InicioFruta frescaLa Libertad: politiquería y tragedia tomados de la mano

La Libertad: politiquería y tragedia tomados de la mano

La desgracia en el centro comercial Real Plaza tiene entre sus sombras el aprovechamiento político de dos rivales que se pintan de héroes y se acusan de villanos: César Acuña y Arturo Fernández. "No es muy ético el aprovechamiento de este tipo de tragedias con la finalidad de ganar réditos políticos", explica experto en publicidad y marketing.

Bajo un cielo nublado y triste, una vendedora de helados de nacionalidad extranjera reparte barquillos con una bola de crema sabor chocochip. Los comensales no son los eventuales niños ilusionados con saborear este manjar o los mortales afectados por el calor del verano; son los deudos de las víctimas de la tragedia en el Real Plaza de Trujillo.

La escena tiene lugar en el ingreso lateral a la tienda de Promart. En la berma, a centímetros de un canal de riego, un grupo de mujeres vestidas de negro lloran desconsoladas al confirmar, de manos de representantes del Ministerio de Justicia, que sus seres queridos – el suboficial de la Policía Jhon Chávez Valeriano, su esposa y su hija – están entre los fallecidos.

La vendedora de helados se acerca a ellas, con pasos lentos y mi mirada gélida.

– Sírvanse un helado, por favor – Dice con voz entrecortada y compasiva.

En esa pausa dulce al dolor de la muerte, deudos, rescatistas, curiosos y periodistas comieron helado.

– Es gratis, no preocupen. Por favor, sírvanse – Repite constantemente.

Los compañeros de la mujer la observan milimétricamente mientras abre el cooler y sirve helado.

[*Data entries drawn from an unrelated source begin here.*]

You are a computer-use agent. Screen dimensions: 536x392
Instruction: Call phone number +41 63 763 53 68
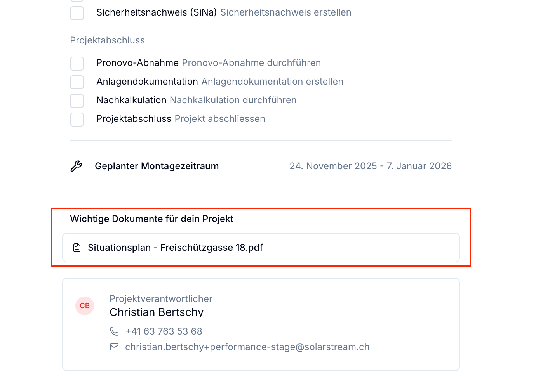click(164, 331)
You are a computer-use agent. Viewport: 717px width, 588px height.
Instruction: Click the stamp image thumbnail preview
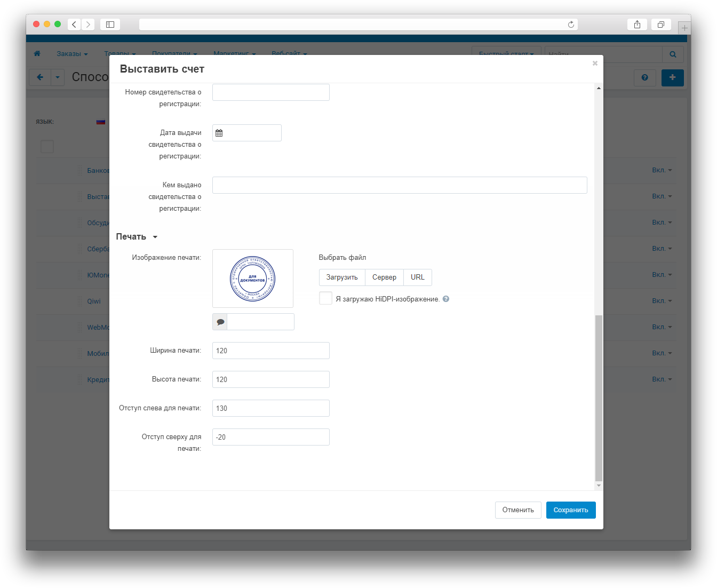[x=253, y=279]
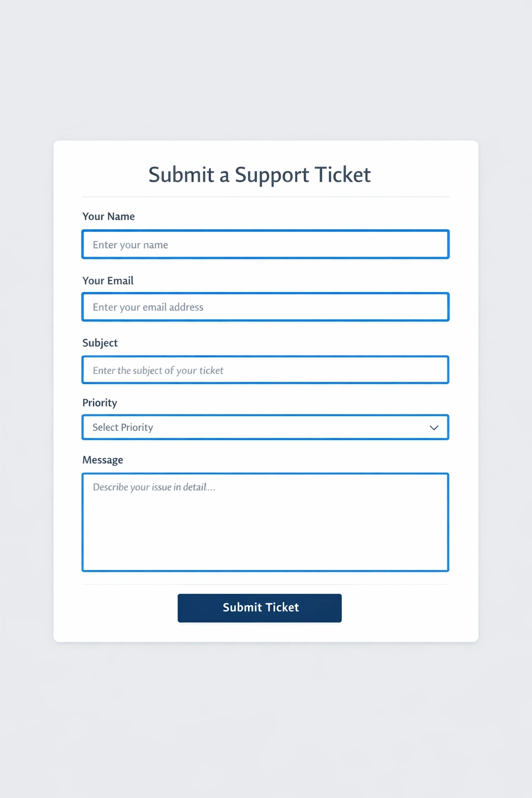Select the Your Name label
This screenshot has height=798, width=532.
109,216

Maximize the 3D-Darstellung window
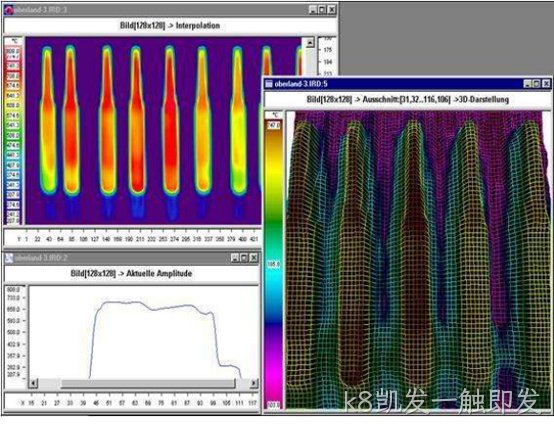point(536,84)
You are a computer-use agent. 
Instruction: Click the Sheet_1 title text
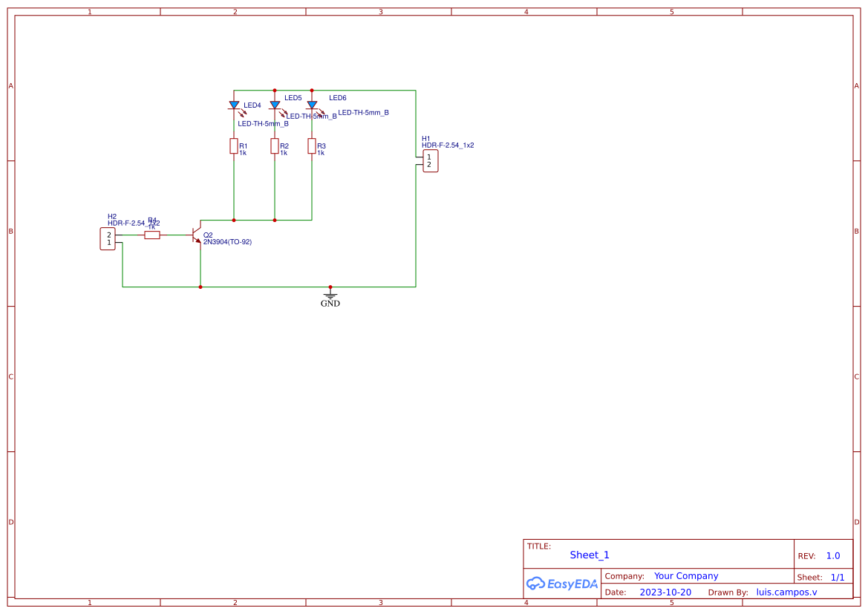click(589, 555)
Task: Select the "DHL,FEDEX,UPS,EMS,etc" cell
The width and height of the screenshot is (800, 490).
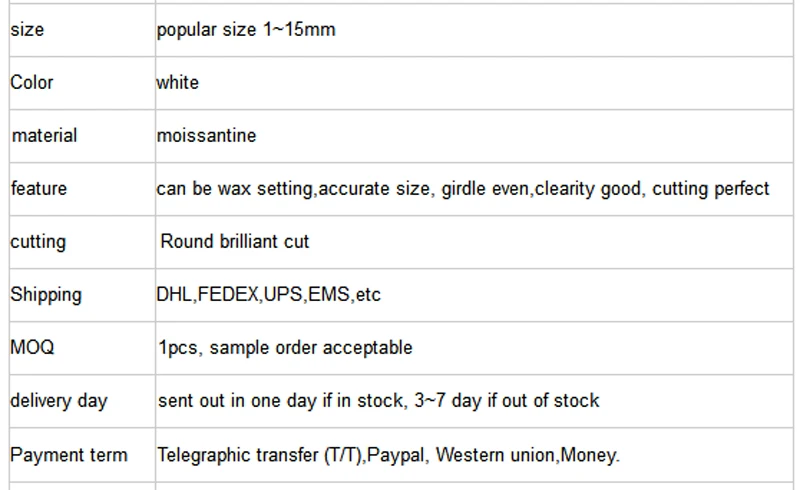Action: [269, 295]
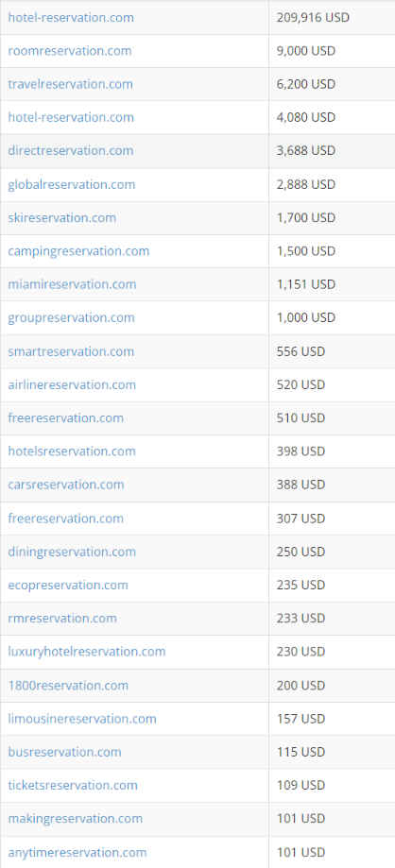
Task: Open limousinereservation.com link
Action: click(x=82, y=719)
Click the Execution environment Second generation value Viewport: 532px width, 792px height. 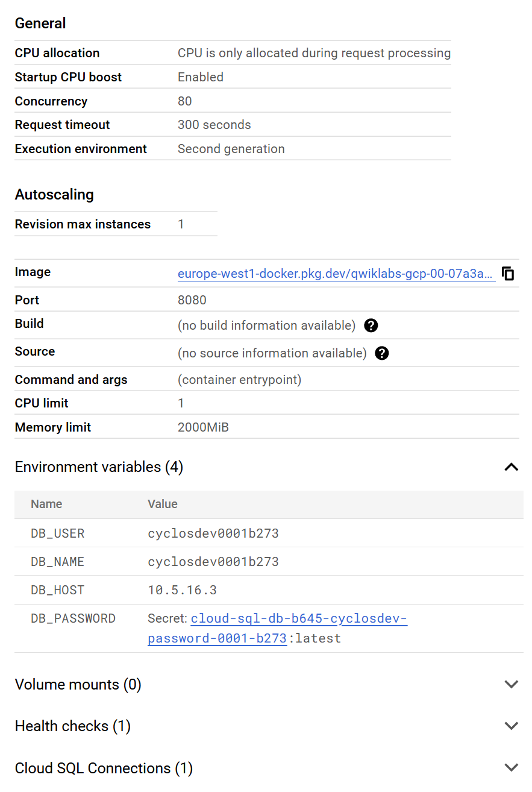[x=231, y=149]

“No sé cuantos helados he repartido. Solo quiero ayudar, no importa que pierda hoy. Ellos (los deudos) han perdido más que yo”, me dice mientras me ofrece un helado.

– ¿Cuál es tu nombre?

– Eso no importa – responde.

– ¿Puedo tomarte una fotografía o grabar un video para mi crónica?

– Eso tampoco importa. Yo quiero ayudar, ayudar de corazón.

Es casi mediodía del sábado 22 de febrero. Han pasado dos horas desde que la mujer empezó a repartir helado gratis. Sin decir nada, sube a su triciclo y se marcha. Mira hacia atrás: observa a los dolientes, mira al suelo, con los puños se seca las lágrimas de sus ojos marrones. Diez metros más adelante entra a una curva, fija su mirada al frente – en la avenida prolongación Fátima – y desaparece. Nadie supo su nombre.

La canción Don’t Worry Be Happy, de Bob Marley, que salía desde el parlante de su triciclo, era un extraño mensaje de consuelo.

Here’s a little song I wrote, you might want to sing it note for note. Don’t worry, be happy. In every life we have some trouble, but when you worry, you make it double. Don’t worry, be happy – Aquí hay una pequeña canción que escribí, es posible que desees cantarla nota por nota. No te preocupes, sé feliz. En cada vida tenemos algunos problemas, pero cuando te preocupas, lo haces doble. No te preocupes, sé feliz.

Tragedia y réditos políticos

“La política es el arte de servirse de los hombres haciéndoles creer que se les sirve a ellos”, mencionó una vez el escritor y periodista francés Louis Dumur.

La mujer heladera es un crudo contraste entre quienes actuaron con humanidad (en el anonimato) y quienes vieron la ocasión perfecta para desarrollar un pésimo marketing político: con nombre, apellido y filiación política.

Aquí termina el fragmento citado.